Objective: Copy out the listing below word for word, omitting the pictures.

Dataset:
-*-

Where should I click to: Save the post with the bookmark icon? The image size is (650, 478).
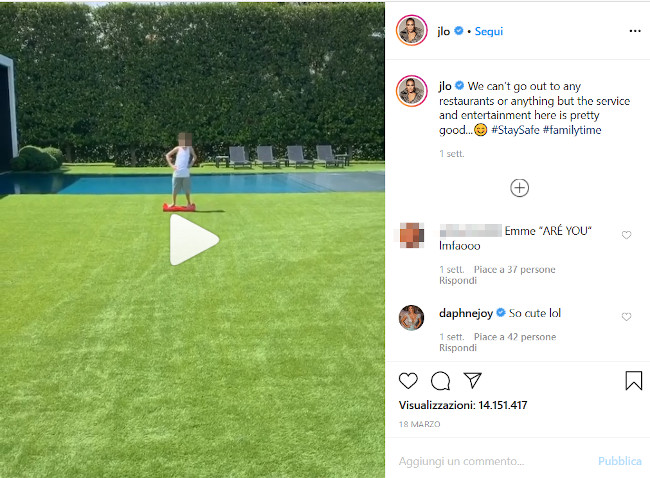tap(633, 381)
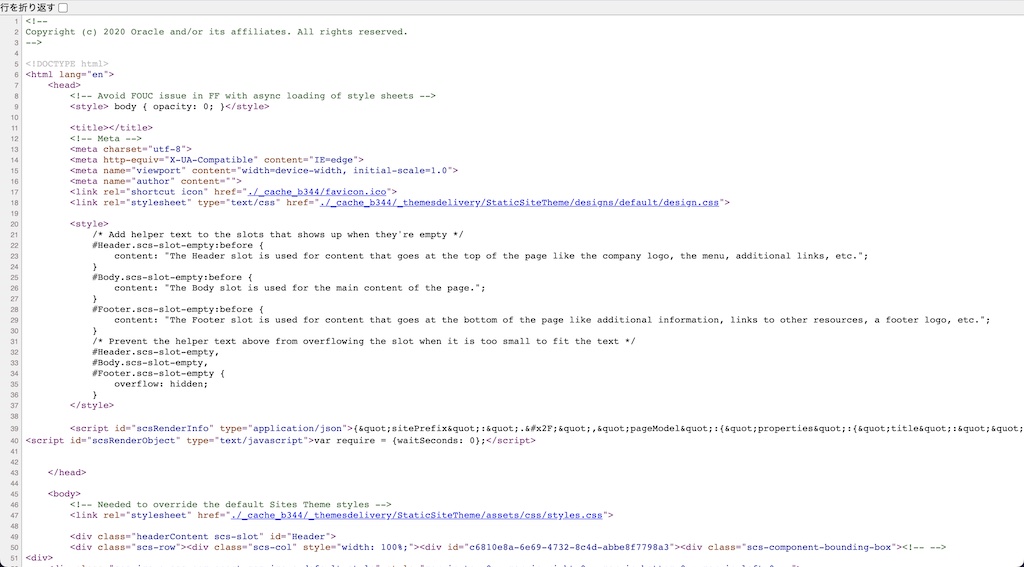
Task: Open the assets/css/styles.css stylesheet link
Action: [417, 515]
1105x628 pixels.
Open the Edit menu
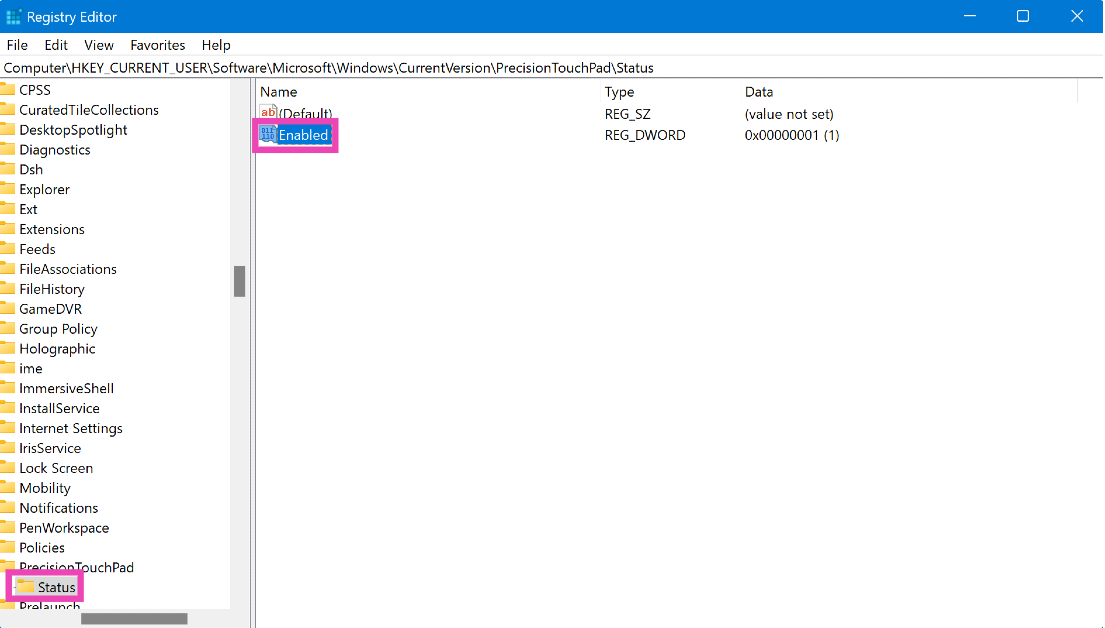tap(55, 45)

-*-

Expected answer:
Where should I click to: Save the post with the bookmark icon? The image size is (650, 478).
tap(633, 381)
Task: Open the assets/css/styles.css stylesheet link
Action: [417, 515]
1105x628 pixels.
Open the Edit menu
tap(55, 45)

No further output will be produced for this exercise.